Nobel Prize Laureate Archbishop Emeritus Desmond Tutu has called for a compassionate, caring and ethical world that follows the rules, and where people matter more than things.
Speaking at the UCT Graduate School of Business Corporate Learning 2009 Celebration on 20 August, Tutu said capitalism suggests that the highest value in life is to succeed.
"When the highest attribute you value is success, then, as we have discovered, people say you have to succeed at any and every cost."
He wished that most countries would combine the positive aspects of capitalism with the positive aspects of socialism, "where we say it is not profit that has high value but it is people".
The former Anglican Bishop said a happy life is impossible without parameters. "An ethical, moral life that follows the rules will be orderly, and, most frequently, a happy life," he said. "Ethical business is good business," he continued. "You should not just invest, but should ask yourselves why you invest."
He said God had created humans to be a family, and that the ethics of a good family are not to give to its members according to the proportion of their contributions.
"Say people living in shacks are our brothers and sisters.
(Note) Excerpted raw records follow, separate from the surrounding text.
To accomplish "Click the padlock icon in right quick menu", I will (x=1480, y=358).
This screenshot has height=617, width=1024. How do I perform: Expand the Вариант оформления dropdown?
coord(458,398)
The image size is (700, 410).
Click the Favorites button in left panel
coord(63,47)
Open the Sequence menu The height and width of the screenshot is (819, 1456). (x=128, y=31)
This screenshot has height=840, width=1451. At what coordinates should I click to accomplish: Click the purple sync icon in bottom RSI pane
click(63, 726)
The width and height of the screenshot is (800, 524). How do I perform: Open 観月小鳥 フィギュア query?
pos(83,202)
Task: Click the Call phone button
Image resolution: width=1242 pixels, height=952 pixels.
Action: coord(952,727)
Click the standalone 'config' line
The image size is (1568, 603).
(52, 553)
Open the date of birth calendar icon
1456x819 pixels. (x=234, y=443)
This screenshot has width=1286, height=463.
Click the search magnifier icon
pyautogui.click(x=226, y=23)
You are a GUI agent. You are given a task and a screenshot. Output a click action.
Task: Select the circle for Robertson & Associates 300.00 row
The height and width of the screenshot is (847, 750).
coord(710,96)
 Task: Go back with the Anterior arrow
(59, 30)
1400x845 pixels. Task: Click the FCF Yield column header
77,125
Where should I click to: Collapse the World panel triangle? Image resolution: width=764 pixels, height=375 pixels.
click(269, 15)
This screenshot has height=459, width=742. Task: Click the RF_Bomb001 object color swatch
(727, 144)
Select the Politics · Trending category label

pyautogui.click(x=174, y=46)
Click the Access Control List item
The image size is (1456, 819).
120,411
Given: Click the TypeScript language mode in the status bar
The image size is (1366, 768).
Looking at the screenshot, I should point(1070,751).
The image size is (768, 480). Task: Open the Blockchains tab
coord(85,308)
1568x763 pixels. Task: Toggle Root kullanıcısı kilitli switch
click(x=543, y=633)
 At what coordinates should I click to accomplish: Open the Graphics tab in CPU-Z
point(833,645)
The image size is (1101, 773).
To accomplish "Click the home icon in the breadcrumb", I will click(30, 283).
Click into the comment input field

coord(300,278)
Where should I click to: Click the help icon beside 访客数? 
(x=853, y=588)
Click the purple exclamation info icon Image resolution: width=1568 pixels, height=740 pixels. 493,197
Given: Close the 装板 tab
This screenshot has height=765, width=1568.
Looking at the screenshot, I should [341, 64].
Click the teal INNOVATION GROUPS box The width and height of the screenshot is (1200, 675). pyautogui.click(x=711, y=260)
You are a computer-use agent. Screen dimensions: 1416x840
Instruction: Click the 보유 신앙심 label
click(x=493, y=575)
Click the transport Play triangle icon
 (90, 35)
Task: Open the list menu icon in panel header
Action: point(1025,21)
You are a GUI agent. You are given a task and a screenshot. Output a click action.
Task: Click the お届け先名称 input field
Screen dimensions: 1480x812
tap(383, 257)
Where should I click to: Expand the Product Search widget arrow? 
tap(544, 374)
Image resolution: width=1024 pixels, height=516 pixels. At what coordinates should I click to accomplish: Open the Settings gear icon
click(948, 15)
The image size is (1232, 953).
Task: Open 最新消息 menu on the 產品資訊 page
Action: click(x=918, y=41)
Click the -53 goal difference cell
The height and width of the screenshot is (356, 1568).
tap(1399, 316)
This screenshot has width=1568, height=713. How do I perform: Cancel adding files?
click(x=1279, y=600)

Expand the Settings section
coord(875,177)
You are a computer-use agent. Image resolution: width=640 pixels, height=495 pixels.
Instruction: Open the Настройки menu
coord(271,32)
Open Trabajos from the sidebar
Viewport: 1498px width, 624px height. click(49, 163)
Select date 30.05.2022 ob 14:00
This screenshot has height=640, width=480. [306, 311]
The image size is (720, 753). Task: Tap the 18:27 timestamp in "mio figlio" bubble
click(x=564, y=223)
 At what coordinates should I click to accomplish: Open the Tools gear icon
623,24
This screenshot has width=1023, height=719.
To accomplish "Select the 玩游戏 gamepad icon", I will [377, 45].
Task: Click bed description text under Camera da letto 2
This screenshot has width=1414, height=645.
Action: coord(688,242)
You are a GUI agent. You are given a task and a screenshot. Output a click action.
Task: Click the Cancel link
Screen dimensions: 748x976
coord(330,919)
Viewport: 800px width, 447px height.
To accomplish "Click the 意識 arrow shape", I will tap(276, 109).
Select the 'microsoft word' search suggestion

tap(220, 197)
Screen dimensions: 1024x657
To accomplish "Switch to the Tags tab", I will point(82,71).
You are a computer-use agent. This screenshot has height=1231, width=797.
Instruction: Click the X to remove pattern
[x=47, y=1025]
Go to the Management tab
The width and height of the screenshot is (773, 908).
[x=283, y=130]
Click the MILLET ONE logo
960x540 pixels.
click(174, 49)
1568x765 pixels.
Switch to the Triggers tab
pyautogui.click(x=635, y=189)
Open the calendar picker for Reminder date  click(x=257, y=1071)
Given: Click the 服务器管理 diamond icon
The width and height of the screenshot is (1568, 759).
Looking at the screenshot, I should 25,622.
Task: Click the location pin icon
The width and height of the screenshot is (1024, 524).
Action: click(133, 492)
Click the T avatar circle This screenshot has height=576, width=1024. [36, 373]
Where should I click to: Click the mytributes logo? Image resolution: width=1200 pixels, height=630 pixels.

Why would we buy expensive cars while we can buy less expensive cars and make money available to other members of the family?"
Tutu described as "shattering" the statistics on how much the world is spending on arms while millions of people live on less than a dollar a day.
"Are we that crazy that we can spend trillions of dollars on what will destroy life while a small fraction of that can provide clean water, decent homes, enough food and education to millions of people?" he asked.
Tutu said the world should ask questions on why the Scandinavian countries, where there is "a fair degree of caring", are successful.